Usually I can stare at the screen and the words I am about to write come flowing through me. But, this time it is different. The screen is blank the words are jumbled in my thoughts of how I share so something that has been who I have been for so many years. We are who we are by how we are raised. The ways we did things or didn’t do things are for sure a product of how we grew up. Don’t get me wrong I feel blessed to have been adopted and not had to grow up in a foster care home, but there are too many times I wish I could just turn back time.
Growing up I often spent a majority of my time in my room, or playing with a friend or two. My family was always really quiet and didn’t talk much or have those family game nights that my other friends had with their families. Still today we don’t have the communication as a family. I often have been given whatever I want within reason and very rarely told “no”. Still today I am often told “whatever makes you happy” or “do what you want” we’ll be there to support as much as we can. Through the openness of being able to do what I want I didn’t learn being consistent, communication, or how to build quality relationships.
In my late teens I became a runaway, I ran away from home multiple times and was considered a “Missing Child” for a little over a week at one point. For years I ran away if not leaving but to go to my room and isolate myself so I wouldn’t have to discuss or deal with what life’s curveballs were throwing at me. I have become known as the Black Sheep of my family or the Nomad.
Recently I have tried to runaway or change from what sucks or what I challenges me. It is what I know, it is all I know. When you do something for 30+ years it becomes a bad habit that is impossible to break. Hidden within the word “impossible” is the word “possible”. While I made grunt and sometimes not do it with a smile on my face, my coach has challenged me to rewrite the story of my life.

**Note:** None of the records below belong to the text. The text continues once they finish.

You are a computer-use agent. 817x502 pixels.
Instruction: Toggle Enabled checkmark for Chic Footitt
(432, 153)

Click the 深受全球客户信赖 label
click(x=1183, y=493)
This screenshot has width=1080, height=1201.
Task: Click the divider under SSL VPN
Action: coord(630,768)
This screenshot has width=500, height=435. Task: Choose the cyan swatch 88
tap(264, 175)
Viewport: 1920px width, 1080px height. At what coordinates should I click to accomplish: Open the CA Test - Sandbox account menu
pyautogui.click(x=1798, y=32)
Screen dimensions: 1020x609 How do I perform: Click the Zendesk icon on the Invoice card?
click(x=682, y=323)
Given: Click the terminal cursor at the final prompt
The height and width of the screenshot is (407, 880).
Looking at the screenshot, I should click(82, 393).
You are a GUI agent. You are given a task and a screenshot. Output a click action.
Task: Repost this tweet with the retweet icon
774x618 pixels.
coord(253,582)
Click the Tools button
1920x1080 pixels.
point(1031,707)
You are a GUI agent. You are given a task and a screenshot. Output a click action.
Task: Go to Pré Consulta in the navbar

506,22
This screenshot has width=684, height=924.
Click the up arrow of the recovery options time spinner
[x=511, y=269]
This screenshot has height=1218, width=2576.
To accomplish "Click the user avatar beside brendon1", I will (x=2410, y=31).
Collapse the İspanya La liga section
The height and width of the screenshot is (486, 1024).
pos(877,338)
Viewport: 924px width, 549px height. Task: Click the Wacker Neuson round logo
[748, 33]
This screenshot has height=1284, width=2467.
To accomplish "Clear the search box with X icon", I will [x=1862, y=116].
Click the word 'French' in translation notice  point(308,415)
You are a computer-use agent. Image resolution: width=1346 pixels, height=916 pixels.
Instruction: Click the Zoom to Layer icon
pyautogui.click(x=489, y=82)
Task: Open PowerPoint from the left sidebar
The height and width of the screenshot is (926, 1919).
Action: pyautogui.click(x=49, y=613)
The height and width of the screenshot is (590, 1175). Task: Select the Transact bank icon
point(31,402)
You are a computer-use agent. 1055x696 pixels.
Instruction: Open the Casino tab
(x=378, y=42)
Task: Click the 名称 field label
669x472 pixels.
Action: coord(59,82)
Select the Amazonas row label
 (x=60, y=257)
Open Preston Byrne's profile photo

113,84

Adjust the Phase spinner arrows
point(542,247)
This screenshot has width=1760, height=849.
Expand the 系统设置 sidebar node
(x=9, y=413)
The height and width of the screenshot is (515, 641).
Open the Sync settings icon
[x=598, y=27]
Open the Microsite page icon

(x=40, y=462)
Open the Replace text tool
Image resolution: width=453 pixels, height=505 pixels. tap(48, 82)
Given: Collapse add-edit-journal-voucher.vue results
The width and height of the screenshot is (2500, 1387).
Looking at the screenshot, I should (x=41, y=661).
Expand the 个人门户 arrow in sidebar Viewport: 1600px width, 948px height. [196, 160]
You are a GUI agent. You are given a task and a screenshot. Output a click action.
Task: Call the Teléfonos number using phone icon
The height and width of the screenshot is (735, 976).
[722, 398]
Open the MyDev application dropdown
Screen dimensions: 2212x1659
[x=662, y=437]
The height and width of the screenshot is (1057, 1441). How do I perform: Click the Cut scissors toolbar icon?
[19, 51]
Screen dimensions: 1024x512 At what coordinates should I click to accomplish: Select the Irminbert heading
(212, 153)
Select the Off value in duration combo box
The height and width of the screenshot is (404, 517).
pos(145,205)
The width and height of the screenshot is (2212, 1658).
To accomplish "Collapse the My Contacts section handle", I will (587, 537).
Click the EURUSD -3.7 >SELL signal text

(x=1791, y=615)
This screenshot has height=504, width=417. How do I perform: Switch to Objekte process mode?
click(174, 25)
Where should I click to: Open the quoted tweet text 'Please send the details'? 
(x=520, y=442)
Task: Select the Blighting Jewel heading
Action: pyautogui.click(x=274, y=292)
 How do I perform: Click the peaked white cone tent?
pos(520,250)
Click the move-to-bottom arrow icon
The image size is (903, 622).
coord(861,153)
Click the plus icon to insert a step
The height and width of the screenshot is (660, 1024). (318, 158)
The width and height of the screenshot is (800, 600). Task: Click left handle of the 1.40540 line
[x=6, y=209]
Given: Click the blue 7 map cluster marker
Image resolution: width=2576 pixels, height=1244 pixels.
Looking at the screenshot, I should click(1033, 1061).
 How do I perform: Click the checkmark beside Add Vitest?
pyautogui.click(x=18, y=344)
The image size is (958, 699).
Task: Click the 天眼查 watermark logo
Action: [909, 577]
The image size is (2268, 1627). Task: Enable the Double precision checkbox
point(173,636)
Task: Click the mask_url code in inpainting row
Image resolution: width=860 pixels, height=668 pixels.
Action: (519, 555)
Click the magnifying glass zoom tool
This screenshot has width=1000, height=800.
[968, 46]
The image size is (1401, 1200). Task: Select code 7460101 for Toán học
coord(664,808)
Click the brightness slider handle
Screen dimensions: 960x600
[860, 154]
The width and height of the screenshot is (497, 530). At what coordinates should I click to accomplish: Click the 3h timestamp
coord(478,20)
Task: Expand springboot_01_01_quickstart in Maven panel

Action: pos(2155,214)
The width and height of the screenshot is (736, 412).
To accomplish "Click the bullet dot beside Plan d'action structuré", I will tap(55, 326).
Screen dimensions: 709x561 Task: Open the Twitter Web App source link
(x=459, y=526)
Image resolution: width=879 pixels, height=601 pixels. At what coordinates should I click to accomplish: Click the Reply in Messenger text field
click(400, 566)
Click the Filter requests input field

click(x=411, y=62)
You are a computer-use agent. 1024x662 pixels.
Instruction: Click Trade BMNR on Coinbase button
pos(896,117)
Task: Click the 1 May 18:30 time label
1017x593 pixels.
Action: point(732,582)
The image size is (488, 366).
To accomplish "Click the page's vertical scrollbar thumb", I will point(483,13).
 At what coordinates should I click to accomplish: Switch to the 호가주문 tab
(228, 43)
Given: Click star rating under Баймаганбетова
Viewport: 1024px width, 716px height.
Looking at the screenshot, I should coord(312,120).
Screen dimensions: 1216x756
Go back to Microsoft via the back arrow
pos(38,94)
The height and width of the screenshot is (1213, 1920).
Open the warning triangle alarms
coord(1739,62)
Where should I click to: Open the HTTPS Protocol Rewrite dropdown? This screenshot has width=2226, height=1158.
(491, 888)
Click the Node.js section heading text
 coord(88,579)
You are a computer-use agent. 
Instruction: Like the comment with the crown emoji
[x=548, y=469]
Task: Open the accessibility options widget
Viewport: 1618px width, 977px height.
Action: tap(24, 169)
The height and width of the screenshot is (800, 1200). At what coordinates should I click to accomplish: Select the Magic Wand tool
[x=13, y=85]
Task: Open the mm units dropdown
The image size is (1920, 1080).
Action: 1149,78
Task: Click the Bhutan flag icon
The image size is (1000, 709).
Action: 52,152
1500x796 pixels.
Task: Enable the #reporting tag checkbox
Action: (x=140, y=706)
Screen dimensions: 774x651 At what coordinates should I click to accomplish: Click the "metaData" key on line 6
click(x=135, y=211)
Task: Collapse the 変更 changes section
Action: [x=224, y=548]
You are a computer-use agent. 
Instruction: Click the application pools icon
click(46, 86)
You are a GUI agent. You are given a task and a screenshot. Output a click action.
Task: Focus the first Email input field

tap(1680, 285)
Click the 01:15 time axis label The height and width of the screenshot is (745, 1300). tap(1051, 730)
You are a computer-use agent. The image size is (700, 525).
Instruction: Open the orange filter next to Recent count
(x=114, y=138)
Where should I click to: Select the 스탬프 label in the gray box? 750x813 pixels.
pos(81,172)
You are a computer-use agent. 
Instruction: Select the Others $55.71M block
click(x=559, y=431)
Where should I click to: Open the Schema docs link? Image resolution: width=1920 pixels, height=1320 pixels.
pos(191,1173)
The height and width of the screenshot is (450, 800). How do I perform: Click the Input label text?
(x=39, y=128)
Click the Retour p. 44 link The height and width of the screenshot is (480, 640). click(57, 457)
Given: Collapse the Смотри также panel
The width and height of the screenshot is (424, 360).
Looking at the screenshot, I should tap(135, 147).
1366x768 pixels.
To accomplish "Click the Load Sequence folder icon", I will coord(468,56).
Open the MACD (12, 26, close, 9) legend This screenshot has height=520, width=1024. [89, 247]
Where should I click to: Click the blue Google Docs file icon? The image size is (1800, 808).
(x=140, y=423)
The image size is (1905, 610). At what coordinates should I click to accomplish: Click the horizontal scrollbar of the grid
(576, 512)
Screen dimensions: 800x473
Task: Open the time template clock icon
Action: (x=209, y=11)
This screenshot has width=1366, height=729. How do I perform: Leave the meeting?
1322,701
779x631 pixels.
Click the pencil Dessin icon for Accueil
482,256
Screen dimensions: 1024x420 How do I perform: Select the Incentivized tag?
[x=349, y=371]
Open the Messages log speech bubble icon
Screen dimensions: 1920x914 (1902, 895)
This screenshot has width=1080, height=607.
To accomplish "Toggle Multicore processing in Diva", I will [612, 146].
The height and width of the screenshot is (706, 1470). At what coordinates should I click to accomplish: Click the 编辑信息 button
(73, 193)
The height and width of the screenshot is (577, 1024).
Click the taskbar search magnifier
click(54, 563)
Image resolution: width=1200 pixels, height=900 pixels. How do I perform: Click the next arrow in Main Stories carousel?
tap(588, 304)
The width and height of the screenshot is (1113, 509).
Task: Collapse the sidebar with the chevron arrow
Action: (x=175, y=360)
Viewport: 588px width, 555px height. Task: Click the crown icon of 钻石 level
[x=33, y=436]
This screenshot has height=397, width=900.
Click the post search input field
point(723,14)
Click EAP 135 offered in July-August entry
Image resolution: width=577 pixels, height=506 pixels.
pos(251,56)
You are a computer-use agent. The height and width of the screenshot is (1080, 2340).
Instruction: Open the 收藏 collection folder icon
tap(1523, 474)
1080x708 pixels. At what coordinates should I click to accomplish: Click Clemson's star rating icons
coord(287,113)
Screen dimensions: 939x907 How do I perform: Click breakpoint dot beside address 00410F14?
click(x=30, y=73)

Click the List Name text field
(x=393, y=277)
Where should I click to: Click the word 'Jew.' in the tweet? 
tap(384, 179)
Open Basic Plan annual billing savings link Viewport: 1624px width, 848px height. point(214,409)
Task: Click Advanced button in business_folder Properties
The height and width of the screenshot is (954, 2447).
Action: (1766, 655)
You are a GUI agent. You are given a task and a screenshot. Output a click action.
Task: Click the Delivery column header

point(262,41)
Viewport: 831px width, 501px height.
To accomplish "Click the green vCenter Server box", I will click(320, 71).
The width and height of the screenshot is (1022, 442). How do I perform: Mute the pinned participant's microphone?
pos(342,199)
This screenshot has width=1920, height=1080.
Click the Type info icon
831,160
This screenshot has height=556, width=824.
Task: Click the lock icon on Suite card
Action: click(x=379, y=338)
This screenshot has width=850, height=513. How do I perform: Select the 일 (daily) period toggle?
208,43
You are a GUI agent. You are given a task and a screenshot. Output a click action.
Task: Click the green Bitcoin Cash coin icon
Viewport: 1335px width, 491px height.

What will it look like to rewrite my story and to plant roots. I am not sure what it will look like, but I know she is right and I do need to plant roots. While I have had trees in many different forests, I am sure that those trees often had shallow roots. For when the storms of life would roll through the tree would topple over and a new tree would be planted elsewhere. My tree is damaged and it is a little dead and brown, but I want to rewrite my story and build my new forest with strong trees that can withstand the storms.
I laughed as my meeting with my coach came to and end today, I know that the strength of my anchor will be tested with storms. While sometimes I am human and my anchor doesn’t dig in and rolls onto the next deep spot to secure itself.
I know I have found my family at OPT, I just need to be more vulnerable…weather the storms and plants my roots. For my body, mind, and spirt will be shaken but I have a fantastic family who will be there to support, encourage, and challenge me.